Do I just have to be dumb?


----------



## electricmanscott (Feb 11, 2010)

In Mass you are not required to have a smoke outside of a bedroom if that room happens to be a kitchen.


----------



## McClary’s Electrical (Feb 21, 2009)

Mr. Sparkle said:


> So what if the kitchen is right outside the bedroom?
> 
> I'm supposed to put a smoke within 10' of the bedroom but putting one right in the kitchen would be dumb.
> 
> Do I just have to be dumb?


 

Along with what Scott said, they also make specially designed smokes for kitchens.


----------



## davis9 (Mar 21, 2009)

electricmanscott said:


> In Mass you are not required to have a smoke outside of a bedroom if that room happens to be a kitchen.

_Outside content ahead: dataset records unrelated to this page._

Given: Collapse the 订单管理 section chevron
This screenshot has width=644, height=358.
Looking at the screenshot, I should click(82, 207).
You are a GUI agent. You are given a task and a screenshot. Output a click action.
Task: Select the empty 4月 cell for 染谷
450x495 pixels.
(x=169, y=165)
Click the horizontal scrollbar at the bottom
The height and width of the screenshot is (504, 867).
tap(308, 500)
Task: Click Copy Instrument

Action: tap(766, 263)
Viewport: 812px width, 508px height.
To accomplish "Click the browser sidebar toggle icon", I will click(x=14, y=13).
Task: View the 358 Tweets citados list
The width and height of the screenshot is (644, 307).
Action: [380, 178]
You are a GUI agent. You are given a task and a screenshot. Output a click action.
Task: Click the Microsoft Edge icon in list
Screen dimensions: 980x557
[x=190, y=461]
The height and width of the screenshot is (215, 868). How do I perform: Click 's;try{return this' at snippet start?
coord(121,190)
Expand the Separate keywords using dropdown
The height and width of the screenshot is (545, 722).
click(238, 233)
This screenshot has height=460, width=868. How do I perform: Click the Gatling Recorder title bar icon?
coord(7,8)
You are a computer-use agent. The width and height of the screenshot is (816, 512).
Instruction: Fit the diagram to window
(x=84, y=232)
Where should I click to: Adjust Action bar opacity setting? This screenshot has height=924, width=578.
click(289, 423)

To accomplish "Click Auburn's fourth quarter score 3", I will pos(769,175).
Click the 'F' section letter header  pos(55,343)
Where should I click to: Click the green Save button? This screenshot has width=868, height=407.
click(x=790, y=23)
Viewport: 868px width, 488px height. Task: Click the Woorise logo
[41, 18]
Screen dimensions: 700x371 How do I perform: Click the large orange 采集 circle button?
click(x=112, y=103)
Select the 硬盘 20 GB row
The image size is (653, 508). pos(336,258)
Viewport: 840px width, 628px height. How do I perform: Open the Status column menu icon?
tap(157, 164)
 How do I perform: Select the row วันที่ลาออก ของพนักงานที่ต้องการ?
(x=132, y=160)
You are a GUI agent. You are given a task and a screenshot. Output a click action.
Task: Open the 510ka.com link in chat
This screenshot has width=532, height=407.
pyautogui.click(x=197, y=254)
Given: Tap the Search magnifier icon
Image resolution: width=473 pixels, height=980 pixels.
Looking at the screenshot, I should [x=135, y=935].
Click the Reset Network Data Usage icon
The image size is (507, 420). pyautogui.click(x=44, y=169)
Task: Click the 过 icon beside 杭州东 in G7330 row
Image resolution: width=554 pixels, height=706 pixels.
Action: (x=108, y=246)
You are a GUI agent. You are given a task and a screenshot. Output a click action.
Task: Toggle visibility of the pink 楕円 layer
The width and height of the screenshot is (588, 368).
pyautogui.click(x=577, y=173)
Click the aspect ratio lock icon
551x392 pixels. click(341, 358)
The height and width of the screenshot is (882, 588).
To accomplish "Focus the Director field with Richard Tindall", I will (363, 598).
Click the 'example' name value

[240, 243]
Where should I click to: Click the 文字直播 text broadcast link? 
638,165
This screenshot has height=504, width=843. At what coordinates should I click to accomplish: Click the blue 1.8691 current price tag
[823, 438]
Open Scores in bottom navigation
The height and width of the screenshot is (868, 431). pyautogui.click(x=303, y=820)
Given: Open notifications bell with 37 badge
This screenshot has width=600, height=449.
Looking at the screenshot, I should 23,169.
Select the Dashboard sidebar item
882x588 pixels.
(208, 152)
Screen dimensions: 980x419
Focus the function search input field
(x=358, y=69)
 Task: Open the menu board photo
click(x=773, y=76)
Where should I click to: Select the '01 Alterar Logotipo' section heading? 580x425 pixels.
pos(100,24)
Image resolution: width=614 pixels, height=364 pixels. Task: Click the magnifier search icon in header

Do you have a link to that information?

Tom

I have this for reference, but see nothing about what you say.

http://www.mass.gov/Eeops/docs/dfs/dfs_briefs/march_2010/consumers_guide.pdf


----------



## fjm (Jun 26, 2011)

what version of nfpa72 is NJ using now, lent my 2001 out while back and never got it back.


----------



## McClary’s Electrical (Feb 21, 2009)

davis9 said:


> Do you have a link to that information?
> 
> Tom
> 
> ...


 
Around here, we have to put them in each bedroom, and also a common area outside of the bedrooms. The common area smoke is required to be within 10 feet of the bedrooms


----------



## Sparky J (May 17, 2011)

There are 2 basic types photoelectronic and (forgive me) something else. One is better suited for kitchen outside bathrooms and laundry areas as steam won't set it off like the standard ones. You could probably check out Firex's website they are probably listed there or your supply house may have info too.


----------



## McClary’s Electrical (Feb 21, 2009)

Sparky J said:


> There are 2 basic types photoelectronic and (forgive me) something else. One is better suited for kitchen outside bathrooms and laundry areas as steam won't set it off like the standard ones. You could probably check out Firex's website they are probably listed there or your supply house may have info too.


 

http://www.smokesign.com/kitallpursmo.html


----------



## electricmanscott (Feb 11, 2010)

davis9 said:


> Do you have a link to that information?
> 
> Tom
> 
> ...


I looked for the info. I have it on a spec sheet from some town but couldn't find it in the actual code.


----------



## davis9 (Mar 21, 2009)

mcclary's electrical said:


> Around here, we have to put them in each bedroom, and also a common area outside of the bedrooms. The common area smoke is required to be within 10 feet of the bedrooms


Just about the same here. The CO detector has to be within 10', no actual footage on the smoke AFAIKT.

Tom:thumbsup:


----------



## RIVETER (Sep 26, 2009)

Mr. Sparkle said:


> So what if the kitchen is right outside the bedroom?
> 
> I'm supposed to put a smoke within 10' of the bedroom but putting one right in the kitchen would be dumb.
> 
> Do I just have to be dumb?


I am amazed at how so many electricians worry about what they can get by with. We all know that the code is the minimum.


----------



## McClary’s Electrical (Feb 21, 2009)

davis9 said:


> Just about the same here. The CO detector has to be within 10', no actual footage on the smoke AFAIKT.
> 
> Tom:thumbsup:


 
The CO detector is only required here if there is a fuel burning appliance in the home.


----------



## davis9 (Mar 21, 2009)

mcclary's electrical said:


> The CO detector is only required here if there is a fuel burning appliance in the home.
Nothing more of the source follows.